Non-instrumentality charter schools educate the highest concentration of low-income students in Milwaukee
86% of their students qualify for the Free and Reduced Lunch program
June 4, 2014
by Christian D’Andrea
MacIver Institute Education Policy Analyst
More than 86 percent of students in Milwaukee’s non-instrumentality charter schools come from economically disadvantaged backgrounds – the highest concentration of any type of public school in Brew City. However, that concentration of traditionally difficult to educate students didn’t stop these schools from having a higher average School Report Card grade than the Milwaukee Public School average in 2012-2013.
The city’s non-instrumentality charter schools – schools that operate outside of the influence of the Milwaukee School Board but as a public school as a part of Milwaukee Public Schools (MPS) – had the second-highest average School Report Card score out of the four sectors of public schools in the city.
That advantage disappeared when the metric was shaved down to average reading and math scores on the WSAS – Wisconsin’s standardized testing suite. While the group’s marks were near the traditional MPS school average in mathematics, they were the worst in the city by a significant margin when it came to reading. Only 13.3 percent of students in non-instrumentality charter schools rated out as “Proficient” or better in reading for the previous school year.

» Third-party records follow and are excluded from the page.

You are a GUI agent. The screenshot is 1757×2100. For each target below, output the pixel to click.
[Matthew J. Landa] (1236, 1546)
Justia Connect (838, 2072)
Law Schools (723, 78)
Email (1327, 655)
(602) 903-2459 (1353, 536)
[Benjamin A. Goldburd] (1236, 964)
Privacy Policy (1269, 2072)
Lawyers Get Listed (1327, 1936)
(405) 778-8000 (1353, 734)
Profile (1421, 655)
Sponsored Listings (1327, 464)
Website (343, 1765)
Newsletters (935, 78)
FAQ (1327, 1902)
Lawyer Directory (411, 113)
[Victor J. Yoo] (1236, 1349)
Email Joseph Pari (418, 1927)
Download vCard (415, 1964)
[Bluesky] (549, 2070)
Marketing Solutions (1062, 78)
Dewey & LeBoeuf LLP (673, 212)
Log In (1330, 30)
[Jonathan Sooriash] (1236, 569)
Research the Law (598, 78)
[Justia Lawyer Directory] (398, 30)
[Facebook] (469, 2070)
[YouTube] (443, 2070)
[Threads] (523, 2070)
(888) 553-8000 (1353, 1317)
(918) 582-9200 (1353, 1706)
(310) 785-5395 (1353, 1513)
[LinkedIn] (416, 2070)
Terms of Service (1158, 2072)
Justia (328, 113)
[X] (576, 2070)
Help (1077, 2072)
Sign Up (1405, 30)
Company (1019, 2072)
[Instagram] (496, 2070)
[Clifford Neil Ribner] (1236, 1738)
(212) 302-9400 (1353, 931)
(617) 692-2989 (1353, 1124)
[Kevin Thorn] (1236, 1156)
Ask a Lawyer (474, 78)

This data brings mixed results to the other side of Milwaukee’s independent charter schools. 2R charters and NI charters have similar freedoms, but the city’s NI schools are still categorized as members of Milwaukee Public Schools by the Department of Public Instruction. Conversely, 2R institutions are not, and are reported as schools within self-contained districts by the state. While NI charters recorded higher than average report card scores, those gains did not translate to standardized tests – an area in which 2R charters led the way.
One reason for this difference may be the fact that a larger concentration of instrumentality and non-instrumentality charters categorized within MPS are high schools. These schools traditionally score worse on state testing and have a limited range of data available and analysis since only 10th grade students are tested.
However, that explanation may not hold up when you examine the amount of schools that offer classwork in grades 9-12 in the rest of MPS. As a whole, less than 18 percent of the district’s schools educate high school students – a figure that trails behind all three types of charter in Milwaukee. Despite that low concentration, traditional MPS schools were at the bottom of the metric for overall report card scores and trailed MPS and 2R charter schools when it came to WSAS results.
These data flesh out the environment and performance of Milwaukee’s public schools a bit more. While the city’s non-instrumentality, non-2R charter schools don’t perform as well as their counterparts on the WSAS, they also educate a student body with a significantly higher concentration of students from economically disadvantaged backgrounds. The key to understanding the disparity between raw math and reading scores and School Report Card averages has roots in a similar vein, as student growth tracking, achievement gap issues, and college readiness all play a role in those scores. That’s a topic we’ll examine more closely in our next look at charter school performance and populations in Wisconsin’s largest district.